Other participants in the round, which raised Ringle’s total to $20 million, include returning investors One Asset Management and MoCA Ventures, as well as new backer Xolon Invest. Ringle claims that its revenue has tripled every year since its founding in 2015, and bookings for lessons increased by 390% over the previous year.
Ringle currently has 700 tutors, who are pre-screened by the company, and 100,000 users. About 30% of its students, who learn through face-to-face live video sessions, are located outside Korea, which includes the US, United Kingdom, Japan, Australia and Singapore.
Ringle’s co-founders are Seonghun Lee and Sungpa Lee, who both have MBAs from the Stanford University Graduate School of Business. He developed Ringle based on the challenges he faced as non-native English speakers and graduate students in the US. The startup was first created to serve professionals who are already established in their career or education. Its students include people who have worked for companies such as Google, Amazon, BCG, McKinsey and Samsung Electronics.
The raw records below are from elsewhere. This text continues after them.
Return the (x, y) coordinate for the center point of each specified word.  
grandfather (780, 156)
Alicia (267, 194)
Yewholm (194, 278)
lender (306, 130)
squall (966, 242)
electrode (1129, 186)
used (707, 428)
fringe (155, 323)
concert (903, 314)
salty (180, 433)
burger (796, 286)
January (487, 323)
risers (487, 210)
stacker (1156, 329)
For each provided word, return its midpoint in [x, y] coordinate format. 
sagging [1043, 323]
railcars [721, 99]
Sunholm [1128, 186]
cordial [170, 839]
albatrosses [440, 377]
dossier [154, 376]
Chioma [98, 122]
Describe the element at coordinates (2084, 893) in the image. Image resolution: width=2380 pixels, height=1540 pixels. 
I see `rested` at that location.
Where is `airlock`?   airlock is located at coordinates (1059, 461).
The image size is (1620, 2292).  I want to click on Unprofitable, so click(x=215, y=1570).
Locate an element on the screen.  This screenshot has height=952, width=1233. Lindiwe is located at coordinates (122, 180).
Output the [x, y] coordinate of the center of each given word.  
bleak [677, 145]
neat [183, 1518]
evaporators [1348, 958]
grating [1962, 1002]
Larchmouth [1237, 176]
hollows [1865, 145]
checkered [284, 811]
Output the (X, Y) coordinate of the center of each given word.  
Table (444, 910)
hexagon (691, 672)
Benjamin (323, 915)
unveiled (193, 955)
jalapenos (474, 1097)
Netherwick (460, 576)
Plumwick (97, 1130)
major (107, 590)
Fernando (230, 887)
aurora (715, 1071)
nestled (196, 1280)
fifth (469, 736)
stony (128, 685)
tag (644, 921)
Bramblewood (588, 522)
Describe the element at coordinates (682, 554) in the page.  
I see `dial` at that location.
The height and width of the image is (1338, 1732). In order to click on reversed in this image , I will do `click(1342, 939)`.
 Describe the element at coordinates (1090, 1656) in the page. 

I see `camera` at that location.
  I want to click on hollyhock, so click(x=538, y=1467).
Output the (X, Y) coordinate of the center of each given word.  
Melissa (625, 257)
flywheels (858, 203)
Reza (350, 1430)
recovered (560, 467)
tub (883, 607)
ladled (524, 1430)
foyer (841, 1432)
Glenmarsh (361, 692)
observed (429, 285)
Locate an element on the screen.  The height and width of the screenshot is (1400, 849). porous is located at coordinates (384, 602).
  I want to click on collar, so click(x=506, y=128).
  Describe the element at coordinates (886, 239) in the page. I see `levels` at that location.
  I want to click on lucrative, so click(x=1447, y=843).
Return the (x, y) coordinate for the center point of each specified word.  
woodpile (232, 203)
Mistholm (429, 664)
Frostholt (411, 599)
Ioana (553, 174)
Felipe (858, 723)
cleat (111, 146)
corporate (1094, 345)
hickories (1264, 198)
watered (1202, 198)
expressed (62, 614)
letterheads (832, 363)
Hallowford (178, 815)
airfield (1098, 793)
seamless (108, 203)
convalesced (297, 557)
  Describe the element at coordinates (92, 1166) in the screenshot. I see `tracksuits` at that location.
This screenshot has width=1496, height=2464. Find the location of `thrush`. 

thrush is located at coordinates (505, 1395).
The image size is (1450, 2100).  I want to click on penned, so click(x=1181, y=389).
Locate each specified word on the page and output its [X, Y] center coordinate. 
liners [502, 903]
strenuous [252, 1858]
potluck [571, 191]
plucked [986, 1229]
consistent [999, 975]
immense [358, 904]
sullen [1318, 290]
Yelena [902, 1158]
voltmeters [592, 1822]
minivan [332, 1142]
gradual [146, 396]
Seunghun Lee told ClearTips that Ringle creates proprietary learning materials based on current events to keep its students interested. For example, recent topics include blockchain NFT technology, how the film “Parasite” portrayed class conflict and global inequalities in vaccine access.
Ringle’s tutors are recruited from top universities and are required to present proof of education and verify their school email. The company’s vetting process also includes a mock session with Ringle staff. Lee said applicants are asked to become familiar with some of Ringle’s teaching material and lead a full lesson based on its guidance. Ringle assesses candidates on their teaching skills and ability to lead engaging discussions that also improve their students’ language skills.
A portion of Ringle’s new funding has been earmarked for its technology platform. It is currently developing a language diagnostic system that tracks the complexity and accuracy of students’ spoken English, along with researchers from KAIST (Korea Advanced Institute of Science and Technology).
The company already has an AI-based analytics system that uses speech-to-text and measures speech pacing (or spoken words per minute), the amount of filler words, and the range of words and expressions in lessons . It gives feedback that allows students to compare their performance across various metrics with that of the top 20% of Ringle users.
The new language diagnostic system that is currently under development with KAIST will begin releasing features over the next few months, including speech fluency scoring, a personalized dictionary, and auto-paraphrasing suggestions.
Funding will also be used to create more original learning materials, and rent for Ringle’s offices in Seoul and San Mateo, Calif. Ringle also plans to diversify its revenue sources by providing premium content on a subscription basis, and will launch its junior program for students aged 10 and above later this year.